■ Study material:

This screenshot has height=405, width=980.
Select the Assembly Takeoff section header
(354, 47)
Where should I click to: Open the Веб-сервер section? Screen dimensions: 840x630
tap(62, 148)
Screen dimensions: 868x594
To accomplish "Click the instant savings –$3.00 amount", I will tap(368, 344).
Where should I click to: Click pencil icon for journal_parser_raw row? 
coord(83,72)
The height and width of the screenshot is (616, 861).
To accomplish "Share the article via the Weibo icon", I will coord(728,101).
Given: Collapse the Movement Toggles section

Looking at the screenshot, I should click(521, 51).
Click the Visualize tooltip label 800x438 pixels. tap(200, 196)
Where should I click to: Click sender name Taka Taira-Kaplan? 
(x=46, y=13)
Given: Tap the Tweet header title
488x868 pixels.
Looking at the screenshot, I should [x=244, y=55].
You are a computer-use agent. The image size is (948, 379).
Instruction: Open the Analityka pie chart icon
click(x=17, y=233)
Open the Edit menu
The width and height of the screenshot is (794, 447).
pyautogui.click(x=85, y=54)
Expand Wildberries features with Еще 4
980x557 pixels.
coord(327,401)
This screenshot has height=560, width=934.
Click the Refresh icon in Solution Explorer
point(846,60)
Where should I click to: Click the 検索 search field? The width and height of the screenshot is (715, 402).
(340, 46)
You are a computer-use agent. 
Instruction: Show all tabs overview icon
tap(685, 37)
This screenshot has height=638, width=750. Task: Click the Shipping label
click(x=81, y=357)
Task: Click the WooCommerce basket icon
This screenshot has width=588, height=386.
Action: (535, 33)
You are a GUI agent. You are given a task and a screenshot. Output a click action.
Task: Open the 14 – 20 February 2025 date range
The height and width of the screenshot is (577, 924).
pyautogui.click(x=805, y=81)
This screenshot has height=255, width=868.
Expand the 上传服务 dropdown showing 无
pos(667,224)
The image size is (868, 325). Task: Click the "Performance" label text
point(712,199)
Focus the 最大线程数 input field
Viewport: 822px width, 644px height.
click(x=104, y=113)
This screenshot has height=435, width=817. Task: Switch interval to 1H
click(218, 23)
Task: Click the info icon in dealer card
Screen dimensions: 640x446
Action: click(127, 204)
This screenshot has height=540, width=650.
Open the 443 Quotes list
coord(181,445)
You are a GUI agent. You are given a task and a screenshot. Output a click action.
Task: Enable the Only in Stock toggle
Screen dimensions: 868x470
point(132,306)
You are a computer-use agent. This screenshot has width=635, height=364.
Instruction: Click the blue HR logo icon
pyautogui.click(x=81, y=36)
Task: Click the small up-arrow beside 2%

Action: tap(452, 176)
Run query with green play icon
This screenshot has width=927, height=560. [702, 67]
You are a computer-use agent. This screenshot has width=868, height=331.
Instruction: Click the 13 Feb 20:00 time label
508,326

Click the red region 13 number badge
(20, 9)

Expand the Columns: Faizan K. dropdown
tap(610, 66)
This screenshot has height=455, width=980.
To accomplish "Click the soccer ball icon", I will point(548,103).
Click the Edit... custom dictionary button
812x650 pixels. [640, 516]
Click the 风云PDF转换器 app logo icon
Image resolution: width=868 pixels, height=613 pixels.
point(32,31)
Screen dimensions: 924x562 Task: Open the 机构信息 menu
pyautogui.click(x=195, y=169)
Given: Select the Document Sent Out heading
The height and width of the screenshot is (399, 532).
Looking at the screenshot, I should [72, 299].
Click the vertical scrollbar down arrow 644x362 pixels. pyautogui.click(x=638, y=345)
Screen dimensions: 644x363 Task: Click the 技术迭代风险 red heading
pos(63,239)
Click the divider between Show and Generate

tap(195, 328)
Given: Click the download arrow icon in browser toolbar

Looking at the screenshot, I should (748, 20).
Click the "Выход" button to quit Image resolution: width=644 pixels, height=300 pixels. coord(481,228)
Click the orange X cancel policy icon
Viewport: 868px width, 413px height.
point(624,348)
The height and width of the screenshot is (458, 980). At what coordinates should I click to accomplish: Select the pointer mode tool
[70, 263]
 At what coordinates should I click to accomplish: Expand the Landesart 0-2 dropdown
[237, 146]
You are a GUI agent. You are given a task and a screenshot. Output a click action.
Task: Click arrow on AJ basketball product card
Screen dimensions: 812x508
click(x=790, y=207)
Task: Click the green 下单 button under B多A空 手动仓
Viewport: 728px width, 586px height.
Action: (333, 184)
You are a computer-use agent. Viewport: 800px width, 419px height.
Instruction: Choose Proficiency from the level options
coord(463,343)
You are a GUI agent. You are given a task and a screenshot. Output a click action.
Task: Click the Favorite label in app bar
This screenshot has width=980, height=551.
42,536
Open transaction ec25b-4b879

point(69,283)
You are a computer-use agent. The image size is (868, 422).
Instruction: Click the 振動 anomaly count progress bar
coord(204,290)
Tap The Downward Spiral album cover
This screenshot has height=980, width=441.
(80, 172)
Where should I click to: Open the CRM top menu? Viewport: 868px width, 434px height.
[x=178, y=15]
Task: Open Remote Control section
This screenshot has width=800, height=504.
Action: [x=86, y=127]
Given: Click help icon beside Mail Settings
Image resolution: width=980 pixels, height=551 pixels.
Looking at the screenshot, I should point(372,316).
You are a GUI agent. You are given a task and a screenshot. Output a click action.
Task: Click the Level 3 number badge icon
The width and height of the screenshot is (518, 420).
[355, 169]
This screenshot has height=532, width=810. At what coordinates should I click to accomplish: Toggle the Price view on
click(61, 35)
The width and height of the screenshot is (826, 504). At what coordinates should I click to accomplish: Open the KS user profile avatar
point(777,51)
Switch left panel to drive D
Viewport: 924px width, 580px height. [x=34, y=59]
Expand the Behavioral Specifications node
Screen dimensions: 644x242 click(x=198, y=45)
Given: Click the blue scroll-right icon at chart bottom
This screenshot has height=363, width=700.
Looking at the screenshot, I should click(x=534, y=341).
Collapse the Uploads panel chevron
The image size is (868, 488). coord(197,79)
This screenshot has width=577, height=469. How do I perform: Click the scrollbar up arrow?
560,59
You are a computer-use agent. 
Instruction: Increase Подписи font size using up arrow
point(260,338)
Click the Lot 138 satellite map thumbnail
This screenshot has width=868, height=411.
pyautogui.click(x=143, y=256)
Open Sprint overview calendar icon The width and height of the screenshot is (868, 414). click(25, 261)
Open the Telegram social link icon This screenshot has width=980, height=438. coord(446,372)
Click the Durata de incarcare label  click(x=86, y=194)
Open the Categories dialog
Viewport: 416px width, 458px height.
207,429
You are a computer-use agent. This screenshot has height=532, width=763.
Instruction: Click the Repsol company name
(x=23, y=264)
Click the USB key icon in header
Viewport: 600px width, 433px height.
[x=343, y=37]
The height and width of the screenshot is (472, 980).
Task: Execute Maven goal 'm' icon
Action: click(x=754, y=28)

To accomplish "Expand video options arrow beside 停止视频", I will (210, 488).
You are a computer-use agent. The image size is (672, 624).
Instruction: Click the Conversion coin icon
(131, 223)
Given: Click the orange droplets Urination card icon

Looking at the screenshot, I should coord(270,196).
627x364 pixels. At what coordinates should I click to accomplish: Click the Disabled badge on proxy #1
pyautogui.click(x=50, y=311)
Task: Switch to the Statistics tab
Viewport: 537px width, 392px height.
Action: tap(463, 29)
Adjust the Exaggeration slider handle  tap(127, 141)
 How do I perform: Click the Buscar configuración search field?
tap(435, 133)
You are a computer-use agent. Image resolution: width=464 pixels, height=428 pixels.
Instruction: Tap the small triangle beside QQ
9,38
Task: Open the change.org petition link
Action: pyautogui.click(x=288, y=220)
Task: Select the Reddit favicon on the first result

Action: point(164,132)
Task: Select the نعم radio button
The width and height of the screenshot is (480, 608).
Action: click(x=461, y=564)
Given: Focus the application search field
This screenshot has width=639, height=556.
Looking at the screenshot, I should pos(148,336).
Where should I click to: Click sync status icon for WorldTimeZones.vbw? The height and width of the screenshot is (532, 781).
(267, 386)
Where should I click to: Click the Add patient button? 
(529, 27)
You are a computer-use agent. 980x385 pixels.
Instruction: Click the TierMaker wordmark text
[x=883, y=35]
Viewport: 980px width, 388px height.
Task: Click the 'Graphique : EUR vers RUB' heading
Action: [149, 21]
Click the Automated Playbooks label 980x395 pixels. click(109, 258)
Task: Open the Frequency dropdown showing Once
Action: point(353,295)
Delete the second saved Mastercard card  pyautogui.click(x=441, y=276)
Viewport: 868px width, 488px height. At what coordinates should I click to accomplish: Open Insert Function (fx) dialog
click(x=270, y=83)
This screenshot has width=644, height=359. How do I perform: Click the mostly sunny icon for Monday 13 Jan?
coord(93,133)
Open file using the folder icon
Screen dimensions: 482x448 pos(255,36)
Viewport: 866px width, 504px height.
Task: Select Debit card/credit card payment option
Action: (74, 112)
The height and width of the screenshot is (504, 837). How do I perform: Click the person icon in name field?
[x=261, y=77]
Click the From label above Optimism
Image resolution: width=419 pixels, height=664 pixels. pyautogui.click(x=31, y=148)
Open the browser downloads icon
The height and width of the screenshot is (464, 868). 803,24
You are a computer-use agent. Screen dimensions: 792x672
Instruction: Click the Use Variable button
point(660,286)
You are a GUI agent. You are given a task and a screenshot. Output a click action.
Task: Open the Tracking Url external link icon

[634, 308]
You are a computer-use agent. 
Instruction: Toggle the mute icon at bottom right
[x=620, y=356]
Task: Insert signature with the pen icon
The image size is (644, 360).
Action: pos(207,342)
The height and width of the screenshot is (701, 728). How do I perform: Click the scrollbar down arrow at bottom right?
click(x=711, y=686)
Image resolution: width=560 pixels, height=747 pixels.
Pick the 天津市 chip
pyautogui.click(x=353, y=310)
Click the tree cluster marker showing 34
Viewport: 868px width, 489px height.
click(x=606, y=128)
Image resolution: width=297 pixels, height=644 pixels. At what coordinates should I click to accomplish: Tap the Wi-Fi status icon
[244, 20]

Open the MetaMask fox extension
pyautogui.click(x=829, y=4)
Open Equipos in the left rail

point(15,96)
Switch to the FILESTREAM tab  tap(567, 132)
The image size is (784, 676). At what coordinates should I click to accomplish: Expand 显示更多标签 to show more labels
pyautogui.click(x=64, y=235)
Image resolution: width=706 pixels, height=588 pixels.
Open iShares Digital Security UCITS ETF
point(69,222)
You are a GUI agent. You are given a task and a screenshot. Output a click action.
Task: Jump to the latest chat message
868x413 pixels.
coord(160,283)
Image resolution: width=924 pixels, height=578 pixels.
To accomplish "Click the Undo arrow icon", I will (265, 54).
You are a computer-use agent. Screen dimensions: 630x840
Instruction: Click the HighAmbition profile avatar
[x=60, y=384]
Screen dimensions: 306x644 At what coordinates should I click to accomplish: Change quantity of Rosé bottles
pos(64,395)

■ Exercise details:
Retype, exactly and in full, the lines above from the one containing "You are a computer-use agent. The image size is (672, 624)." through the one containing "Given: Focus the application search field".

■ Exercise answer:
You are a computer-use agent. The image size is (672, 624).
Instruction: Click the Conversion coin icon
(131, 223)
Given: Click the orange droplets Urination card icon

Looking at the screenshot, I should coord(270,196).
627x364 pixels. At what coordinates should I click to accomplish: Click the Disabled badge on proxy #1
pyautogui.click(x=50, y=311)
Task: Switch to the Statistics tab
Viewport: 537px width, 392px height.
Action: tap(463, 29)
Adjust the Exaggeration slider handle  tap(127, 141)
 How do I perform: Click the Buscar configuración search field?
tap(435, 133)
You are a computer-use agent. Image resolution: width=464 pixels, height=428 pixels.
Instruction: Tap the small triangle beside QQ
9,38
Task: Open the change.org petition link
Action: pyautogui.click(x=288, y=220)
Task: Select the Reddit favicon on the first result

Action: point(164,132)
Task: Select the نعم radio button
The width and height of the screenshot is (480, 608).
Action: click(x=461, y=564)
Given: Focus the application search field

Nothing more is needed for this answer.